**WHAT TO WORK ON:**
Update the items below by changing each "At what coordinates should I click to accomplish" to "Where should I click to" and leave everything else untouched.

**DATASET EXCERPTS:**
** START **
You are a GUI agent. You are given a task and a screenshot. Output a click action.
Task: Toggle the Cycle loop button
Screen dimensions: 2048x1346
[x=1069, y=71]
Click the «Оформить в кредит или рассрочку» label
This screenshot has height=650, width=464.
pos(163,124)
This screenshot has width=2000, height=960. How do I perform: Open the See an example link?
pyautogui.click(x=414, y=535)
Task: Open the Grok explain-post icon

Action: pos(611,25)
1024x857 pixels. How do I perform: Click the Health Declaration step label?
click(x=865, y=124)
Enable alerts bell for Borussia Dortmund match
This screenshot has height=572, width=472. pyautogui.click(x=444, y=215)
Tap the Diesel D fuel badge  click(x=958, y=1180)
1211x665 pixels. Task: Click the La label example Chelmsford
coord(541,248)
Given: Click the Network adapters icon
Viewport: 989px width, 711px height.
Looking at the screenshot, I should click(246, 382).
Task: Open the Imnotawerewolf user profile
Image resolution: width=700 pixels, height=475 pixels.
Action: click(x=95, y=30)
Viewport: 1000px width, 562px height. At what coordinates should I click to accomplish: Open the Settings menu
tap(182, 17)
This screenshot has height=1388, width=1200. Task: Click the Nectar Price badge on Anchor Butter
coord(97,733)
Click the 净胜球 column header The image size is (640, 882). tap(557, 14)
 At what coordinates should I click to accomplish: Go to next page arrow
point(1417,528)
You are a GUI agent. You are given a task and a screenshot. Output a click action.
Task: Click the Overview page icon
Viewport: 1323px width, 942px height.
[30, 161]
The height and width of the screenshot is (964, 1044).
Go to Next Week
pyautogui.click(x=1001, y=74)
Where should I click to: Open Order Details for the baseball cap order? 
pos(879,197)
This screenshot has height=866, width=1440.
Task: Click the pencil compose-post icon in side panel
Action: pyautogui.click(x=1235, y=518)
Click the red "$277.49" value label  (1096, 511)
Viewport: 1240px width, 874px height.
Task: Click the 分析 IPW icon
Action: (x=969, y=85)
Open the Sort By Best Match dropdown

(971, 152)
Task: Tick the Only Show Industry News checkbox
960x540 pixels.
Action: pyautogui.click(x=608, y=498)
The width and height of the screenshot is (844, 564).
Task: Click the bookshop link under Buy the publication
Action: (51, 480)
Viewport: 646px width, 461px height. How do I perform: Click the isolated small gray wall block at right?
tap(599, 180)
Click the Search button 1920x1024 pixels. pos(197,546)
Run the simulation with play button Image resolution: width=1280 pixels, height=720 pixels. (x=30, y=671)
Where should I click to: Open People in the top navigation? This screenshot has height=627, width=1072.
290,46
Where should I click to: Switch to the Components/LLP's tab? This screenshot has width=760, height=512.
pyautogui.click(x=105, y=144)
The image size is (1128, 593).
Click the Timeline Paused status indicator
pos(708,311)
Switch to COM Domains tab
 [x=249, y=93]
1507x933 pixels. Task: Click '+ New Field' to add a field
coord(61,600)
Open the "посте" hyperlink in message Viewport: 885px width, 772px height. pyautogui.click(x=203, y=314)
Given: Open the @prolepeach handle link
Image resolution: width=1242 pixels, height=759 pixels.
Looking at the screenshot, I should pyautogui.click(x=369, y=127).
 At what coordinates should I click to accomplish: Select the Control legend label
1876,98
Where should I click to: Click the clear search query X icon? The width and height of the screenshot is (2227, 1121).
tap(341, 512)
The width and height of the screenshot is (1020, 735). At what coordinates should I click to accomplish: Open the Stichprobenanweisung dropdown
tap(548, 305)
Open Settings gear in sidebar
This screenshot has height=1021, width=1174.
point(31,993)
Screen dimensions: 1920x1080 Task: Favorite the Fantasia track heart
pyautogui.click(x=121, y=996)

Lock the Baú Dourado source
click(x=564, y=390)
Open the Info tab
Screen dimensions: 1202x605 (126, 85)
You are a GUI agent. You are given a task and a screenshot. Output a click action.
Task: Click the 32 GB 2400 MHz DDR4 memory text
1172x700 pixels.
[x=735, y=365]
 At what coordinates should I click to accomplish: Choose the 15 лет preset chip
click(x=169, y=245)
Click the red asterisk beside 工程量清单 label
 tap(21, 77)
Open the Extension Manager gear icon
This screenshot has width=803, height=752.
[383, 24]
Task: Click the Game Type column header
** END **
**THE OUTPUT:**
You are a GUI agent. You are given a task and a screenshot. Output a click action.
Task: Toggle the Cycle loop button
Screen dimensions: 2048x1346
[x=1069, y=71]
Click the «Оформить в кредит или рассрочку» label
This screenshot has height=650, width=464.
pos(163,124)
This screenshot has width=2000, height=960. How do I perform: Open the See an example link?
pyautogui.click(x=414, y=535)
Task: Open the Grok explain-post icon

Action: pos(611,25)
1024x857 pixels. How do I perform: Click the Health Declaration step label?
click(x=865, y=124)
Enable alerts bell for Borussia Dortmund match
This screenshot has height=572, width=472. pyautogui.click(x=444, y=215)
Tap the Diesel D fuel badge  click(x=958, y=1180)
1211x665 pixels. Task: Click the La label example Chelmsford
coord(541,248)
Given: Click the Network adapters icon
Viewport: 989px width, 711px height.
Looking at the screenshot, I should click(246, 382).
Task: Open the Imnotawerewolf user profile
Image resolution: width=700 pixels, height=475 pixels.
Action: click(x=95, y=30)
Viewport: 1000px width, 562px height. Where should I click to: Open the Settings menu
tap(182, 17)
This screenshot has height=1388, width=1200. Task: Click the Nectar Price badge on Anchor Butter
coord(97,733)
Click the 净胜球 column header The image size is (640, 882). tap(557, 14)
 Where should I click to: Go to next page arrow
point(1417,528)
You are a GUI agent. You are given a task and a screenshot. Output a click action.
Task: Click the Overview page icon
Viewport: 1323px width, 942px height.
[30, 161]
The height and width of the screenshot is (964, 1044).
Go to Next Week
pyautogui.click(x=1001, y=74)
Where should I click to: Open Order Details for the baseball cap order? 
pos(879,197)
This screenshot has height=866, width=1440.
Task: Click the pencil compose-post icon in side panel
Action: pyautogui.click(x=1235, y=518)
Click the red "$277.49" value label  (1096, 511)
Viewport: 1240px width, 874px height.
Task: Click the 分析 IPW icon
Action: (x=969, y=85)
Open the Sort By Best Match dropdown

(971, 152)
Task: Tick the Only Show Industry News checkbox
960x540 pixels.
Action: pyautogui.click(x=608, y=498)
The width and height of the screenshot is (844, 564).
Task: Click the bookshop link under Buy the publication
Action: (51, 480)
Viewport: 646px width, 461px height. How do I perform: Click the isolated small gray wall block at right?
tap(599, 180)
Click the Search button 1920x1024 pixels. pos(197,546)
Run the simulation with play button Image resolution: width=1280 pixels, height=720 pixels. (x=30, y=671)
Where should I click to: Open People in the top navigation? This screenshot has height=627, width=1072.
290,46
Where should I click to: Switch to the Components/LLP's tab? This screenshot has width=760, height=512.
pyautogui.click(x=105, y=144)
The image size is (1128, 593).
Click the Timeline Paused status indicator
pos(708,311)
Switch to COM Domains tab
 [x=249, y=93]
1507x933 pixels. Task: Click '+ New Field' to add a field
coord(61,600)
Open the "посте" hyperlink in message Viewport: 885px width, 772px height. pyautogui.click(x=203, y=314)
Given: Open the @prolepeach handle link
Image resolution: width=1242 pixels, height=759 pixels.
Looking at the screenshot, I should pyautogui.click(x=369, y=127).
 Where should I click to: Select the Control legend label
1876,98
Where should I click to: Click the clear search query X icon? The width and height of the screenshot is (2227, 1121).
tap(341, 512)
The width and height of the screenshot is (1020, 735). Where should I click to: Open the Stichprobenanweisung dropdown
tap(548, 305)
Open Settings gear in sidebar
This screenshot has height=1021, width=1174.
point(31,993)
Screen dimensions: 1920x1080 Task: Favorite the Fantasia track heart
pyautogui.click(x=121, y=996)

Lock the Baú Dourado source
click(x=564, y=390)
Open the Info tab
Screen dimensions: 1202x605 (126, 85)
You are a GUI agent. You are given a task and a screenshot. Output a click action.
Task: Click the 32 GB 2400 MHz DDR4 memory text
1172x700 pixels.
[x=735, y=365]
 Where should I click to: Choose the 15 лет preset chip
click(x=169, y=245)
Click the red asterisk beside 工程量清单 label
 tap(21, 77)
Open the Extension Manager gear icon
This screenshot has width=803, height=752.
[383, 24]
Task: Click the Game Type column header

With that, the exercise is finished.